RPC I, 5460 (forgery)

 

Image of specimen #1

 

Coin type
Volume I
Number 5460 (forgery)
Province Bithynia-Pontus
Region Bithynia
City Apamea
Reign Claudius
Person (obv.) Claudius (Augustus)
Obverse inscription ΤΙΒΕΡΙΟΣ ΚΛΑΥΔΙΟΣ ΣΕΒΑΣΤΟΣ
Obverse design laureate head of Claudius, right
Reverse inscription ΚΛΑΡΙΟΣ ΑΠΟΛΛΩΝ ΜΥΡΛΕΑΝΩΝ
Reverse design Apollo Clarios naked, facing, head left, holding patera (?) in right hand
Metal copper-based alloy
Average diameter 32 mm
Axis 12
Specimens 1 (1 in the core collections)
Note Orignal comment: "This coin was assigned to Apamea by Babelon and Reinach but its inclusion in the series of that city (2001-16) is difficult for the following reasons: (1) in Roman times, the coins attributed to Apamea have the ethnic C.I.C., as a colony was founded there by Caesar or planned by Caesar and founded by Antony in c. 42-40 BC; the city did not retain its old name Myrlea which is found on coins dated from the fourth and third century BC; (2) the coinage of Apamea in Roman times has Latin legends; (3) the appearance of the type of Apollo Clarios at Apamea is very strange and would suit a mint like Colophon better. Therefore, as the engraving of the legends is equally bizarre, it is suggested here that this coin might possibly be a modern forgery." --- K. Sommer comments (NC 1996, p. 154 note 31): ‘The coin seems to be a coin of the Greek community of Apamea/Myrlea. The reasons given in RPC for not including the coin under Apamea are not compelling: (1) the fact that there was a colony at the place issuing coins does not necessarily mean that there was no Greek community still continuing in many of its old traditions; in fact, this coin could be taken as evidence that there was; (2) this would explain why the coin has Greek legends; (3) the type of Apollo Clarios is not strange at Apamea/Myrlea, as it was a colony of Colophon (cf.
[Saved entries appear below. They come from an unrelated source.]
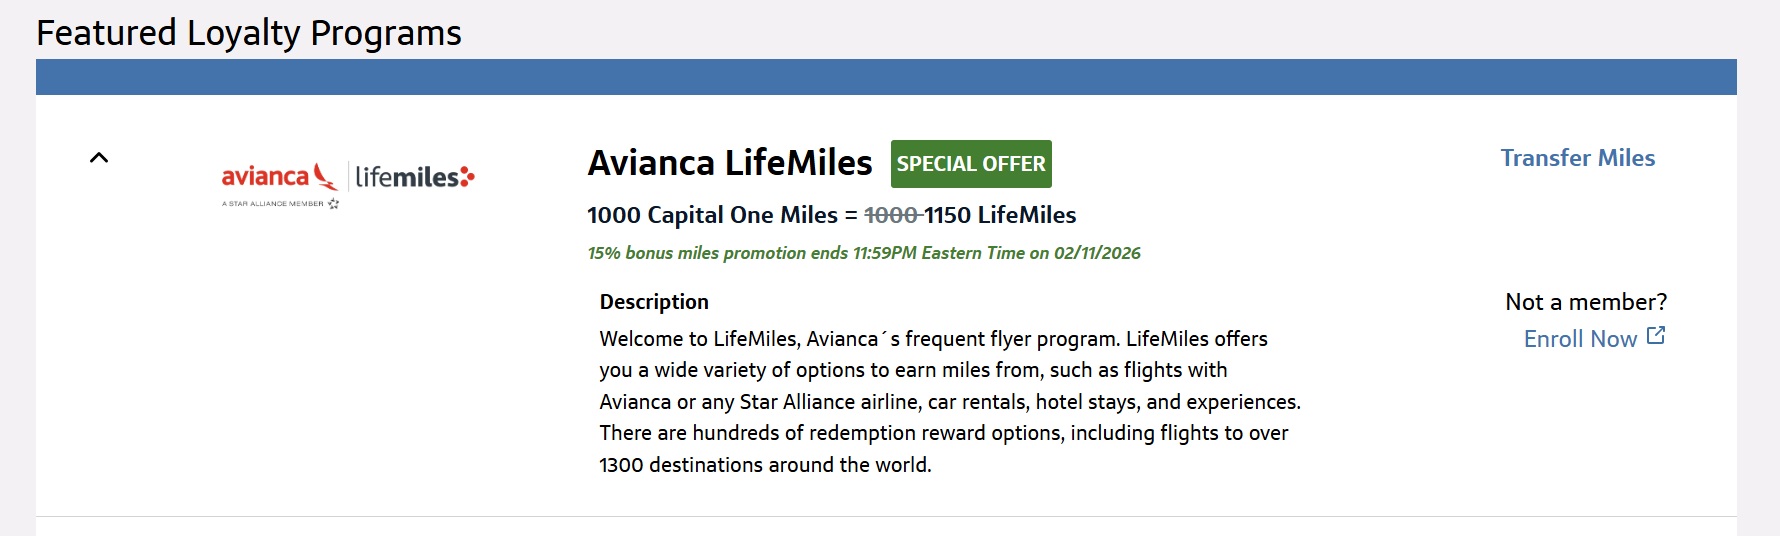Click the red dots on lifemiles logo
The width and height of the screenshot is (1780, 536).
[x=467, y=177]
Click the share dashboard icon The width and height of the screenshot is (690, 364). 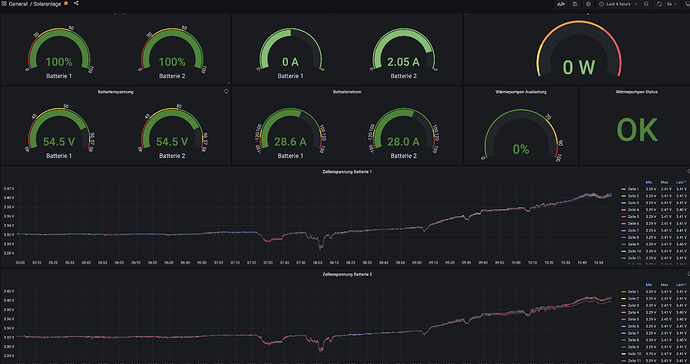point(76,4)
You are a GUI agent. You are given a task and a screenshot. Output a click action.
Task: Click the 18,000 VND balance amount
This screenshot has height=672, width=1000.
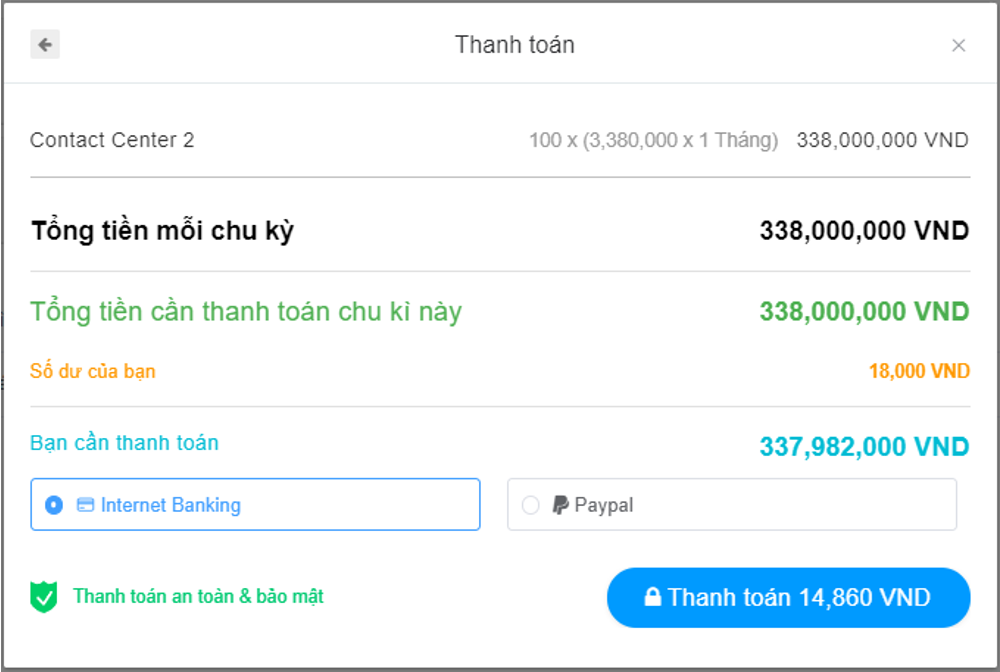[919, 372]
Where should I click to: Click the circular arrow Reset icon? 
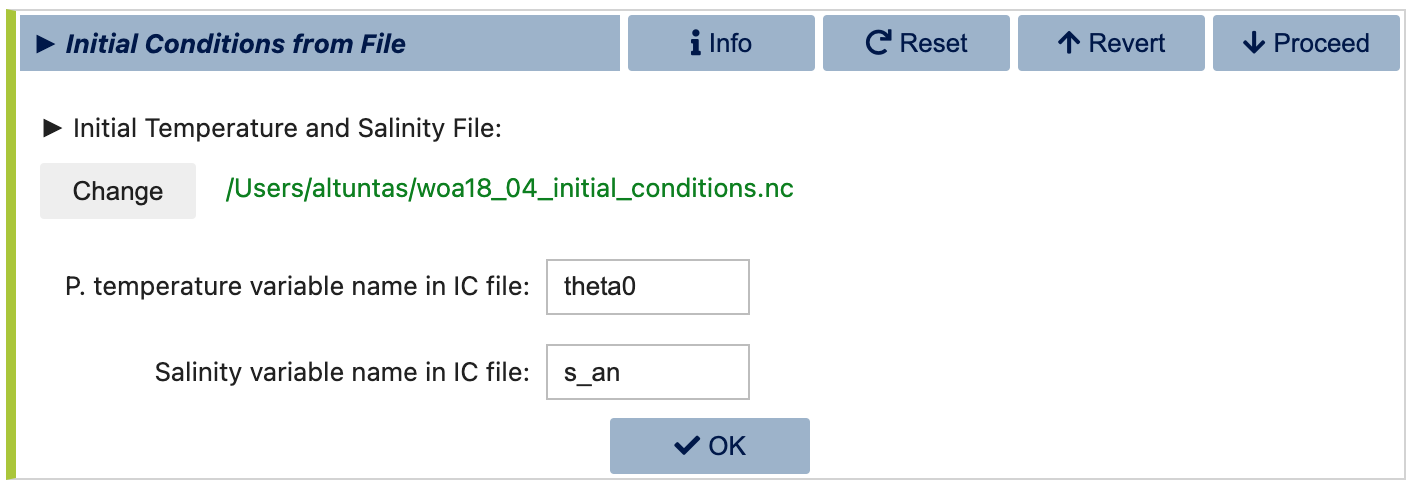878,43
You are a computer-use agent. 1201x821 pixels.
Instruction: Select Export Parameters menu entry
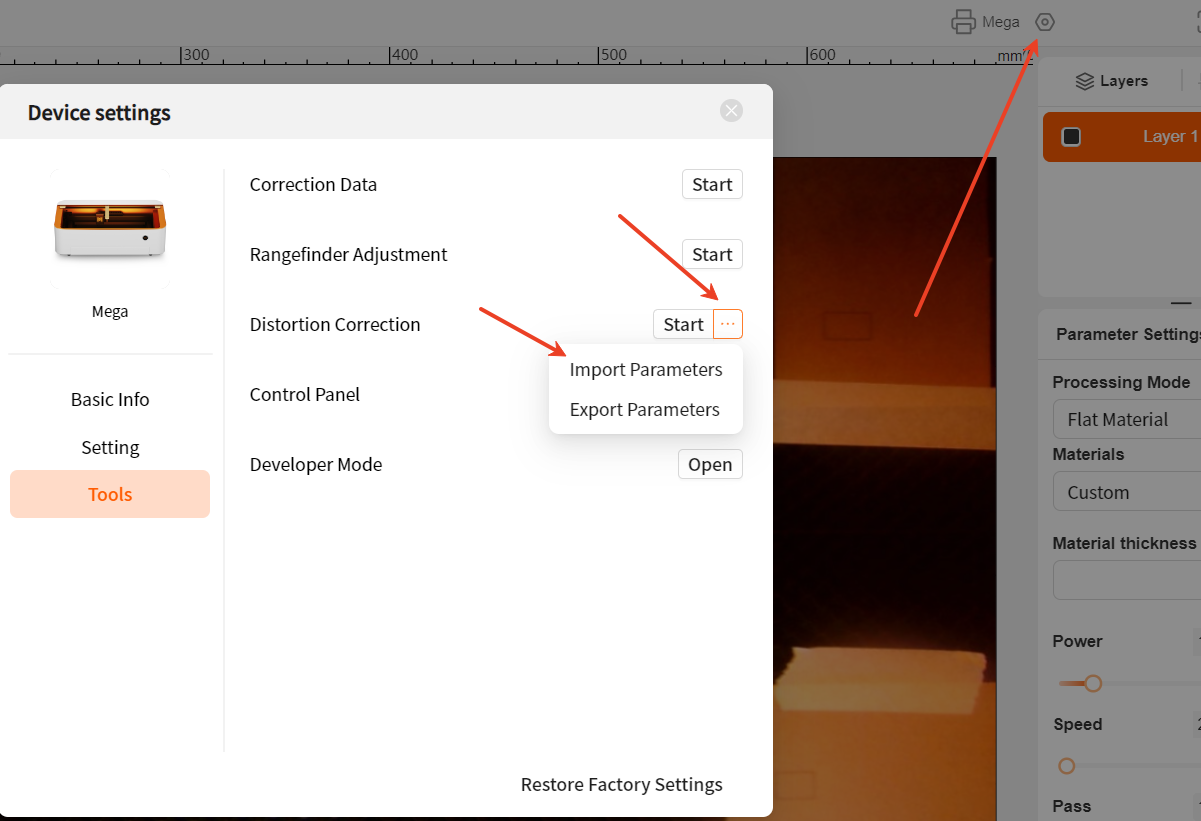tap(645, 410)
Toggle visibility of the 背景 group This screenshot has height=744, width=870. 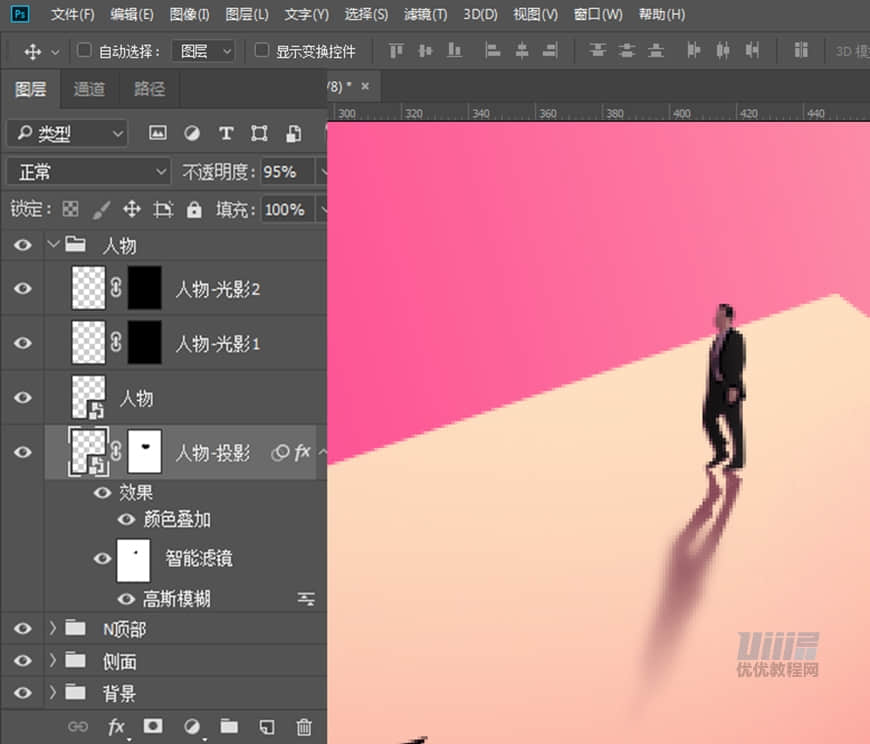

O. Hirschfeld, RE 1, 1894, s.v. Apameia (5), 2664), which is probably why Apollo and his symbols are very prominent on the coinage of Apamea (Rec 10-21, 28, 30f.). Moreover Pliny refers to Apamea as ‘nunc Myrlea Colophoniorum’ (NH V.143; he mentions the ‘colonia Apamena’ in 149), and whatever his source (probably Agrippa, cf. W. Kroll, RE 21, 1, 1951 s.v. Plinius (5), 271-439, 304f.), as he mentions Iuliopolis and Germanicopolis in the same context, it must be after the establishment of the colony at Apamea. Therefore as such an unexpected coin is unlikely to be a forgery, it should be accepted as authentic.’ See also B. Woytek, ‘The Coinage of Apamea Myrlea under Trajan and the Problem of Double Communities in the Roman East’, NC 171 (2011), pp. 121-32.
Correction Corrected coin-type (post publication)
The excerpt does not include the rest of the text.